Loss-of-function (LOF) screenings across a set of diverse cancer cell lines has the potential to reveal novel synthetic lethal interactions, cancer-specific vulnerabilities, and guide treatment options. These were traditionally done using shRNAs, but with the recent emergence of CRISPR technology there has been a shift in methodology. The Achilles project is to date the largest cancer LOF screening effort undertaken, however we found a large amount of inconsistency between their shRNA and CRISPR-Cas9 essentiality results for the same set of cell lines. Here we characterize the differences between genes found to be essential in either CRISPR or shRNA screens.
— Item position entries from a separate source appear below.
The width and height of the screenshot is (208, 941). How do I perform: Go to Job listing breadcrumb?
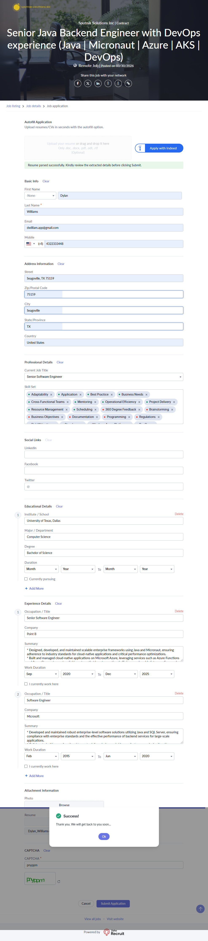click(x=13, y=106)
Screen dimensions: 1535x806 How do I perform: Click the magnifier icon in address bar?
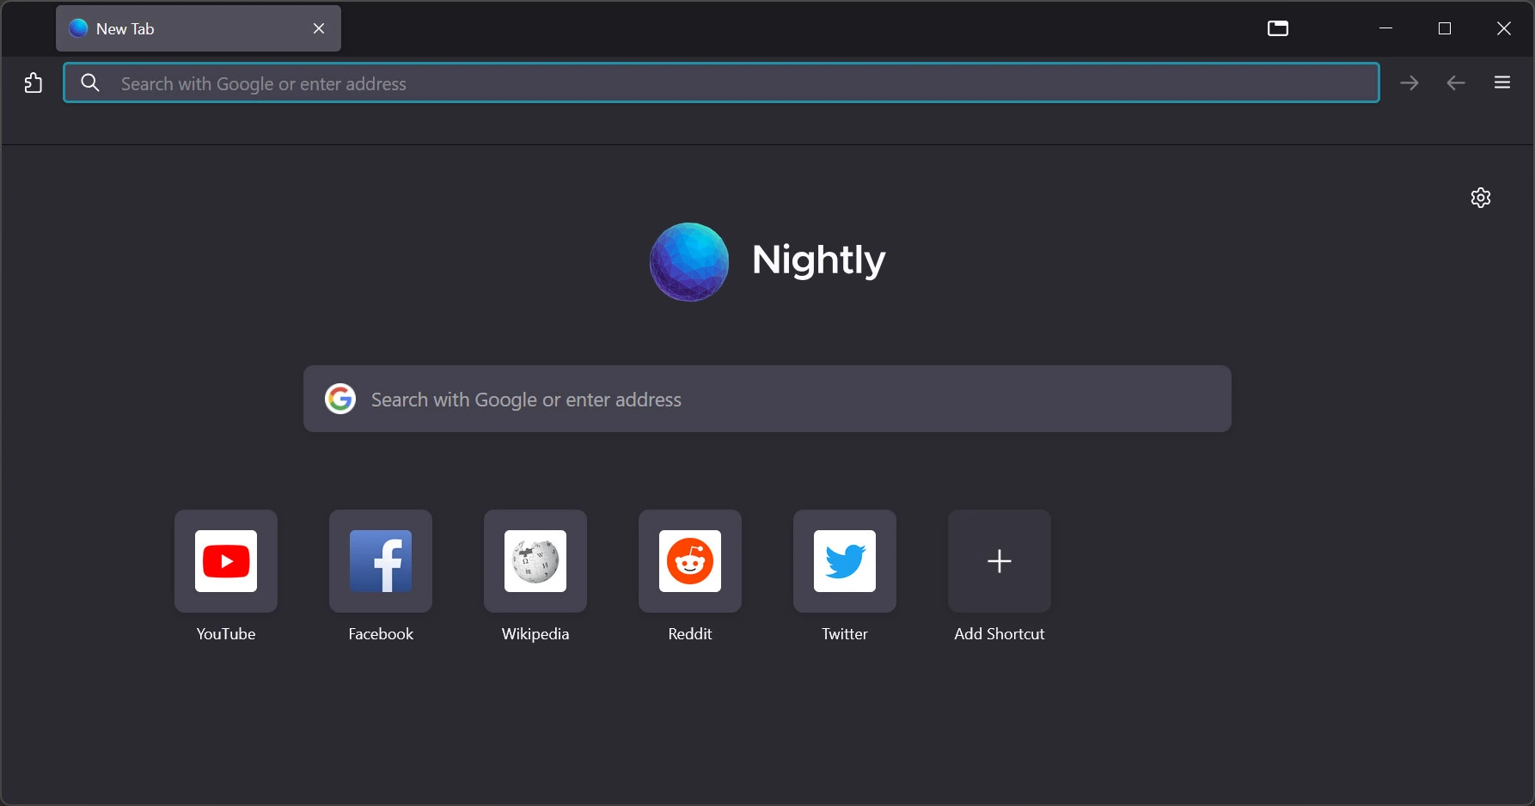pyautogui.click(x=89, y=82)
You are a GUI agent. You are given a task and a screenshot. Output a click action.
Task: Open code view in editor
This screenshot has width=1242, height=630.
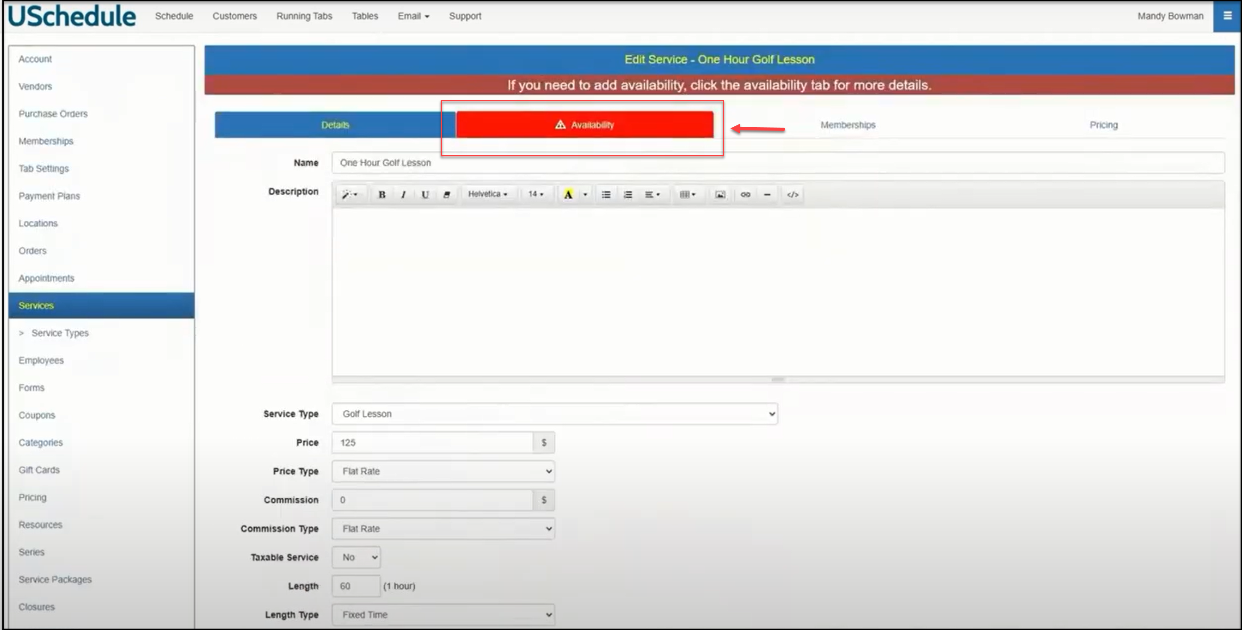(x=793, y=194)
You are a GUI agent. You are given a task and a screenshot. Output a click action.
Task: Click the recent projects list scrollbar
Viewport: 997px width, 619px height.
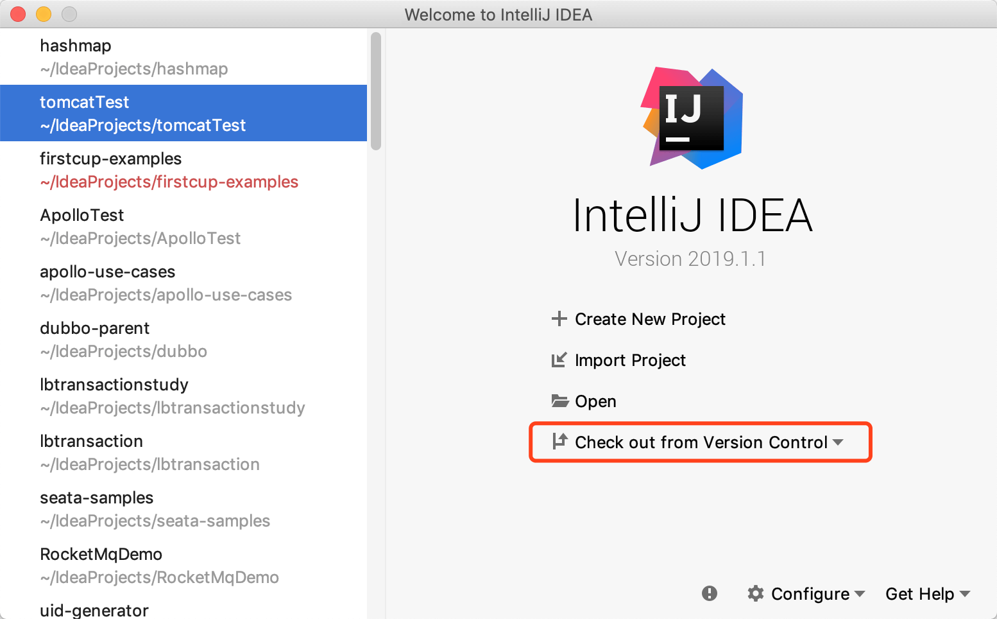(376, 91)
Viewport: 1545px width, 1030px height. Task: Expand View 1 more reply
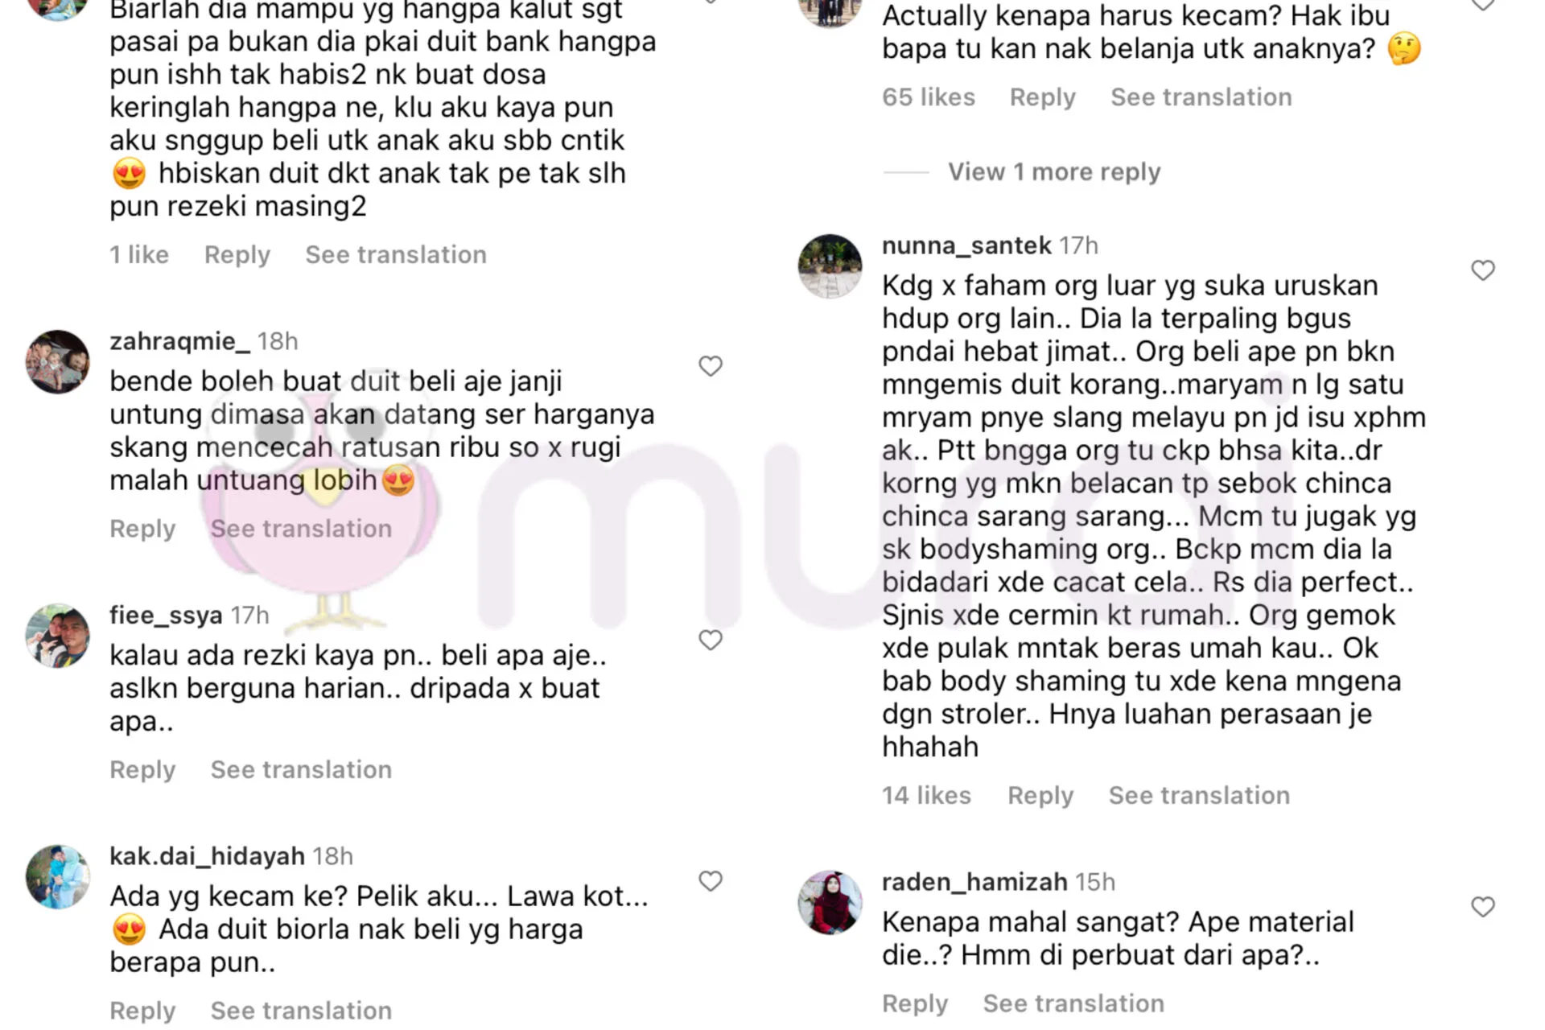pyautogui.click(x=1054, y=171)
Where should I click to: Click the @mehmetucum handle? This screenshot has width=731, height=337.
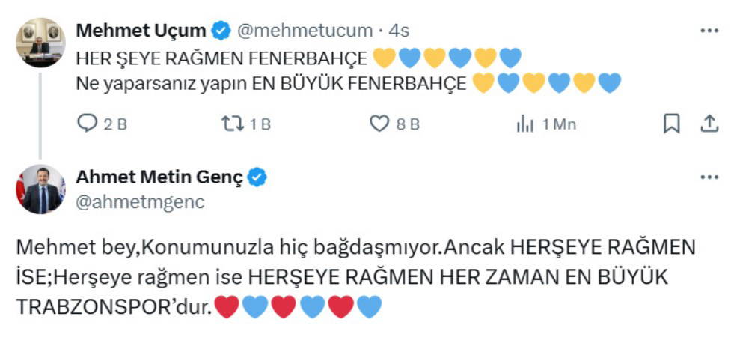305,31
We found that certain features such as gene expression, network connectivity and conservation could accurately separate out essential genes that were found exclusively in either one of these screens. This information could be tremendously useful in understanding the differences in the CRISPR and shRNA screening results. Furthermore, one limitation with Project Achilles was that they conducted shRNA screens on 216 cell lines, but only 33 cell lines in CRISPR. Therefore we developed a model that integrates these genetic, network, and population features to predict CRISPR results from shRNA screenings, and found that our model can accurately identify CRISPR essential genes better than approaches just based on the shRNA results (p-value < 10-5, d-statistic =~0.5 ). This potentially eliminates the need for a costly CRISPR screen, predicts essential genes that would be missed in the shRNA screen, and provides new data on thousands of genes in almost 200 cell lines. Additionally we integrated prior screening results to build a second set of models to predict gene essentiality for untested genes with no LOF screening needed. We found this accurately predicted whether a gene would be marked as essential as well as what type of platform (CRISPR or shRNA) was more likely to accurately identify essentiality. When predicting genes which were exclusively essential in CRISPR we observed an area under the receiver operating characteristic curve (AUC) of 0.82. Overall, these methods allow for a more comprehensive essentiality analysis of genes; which is not possible by single screening platforms.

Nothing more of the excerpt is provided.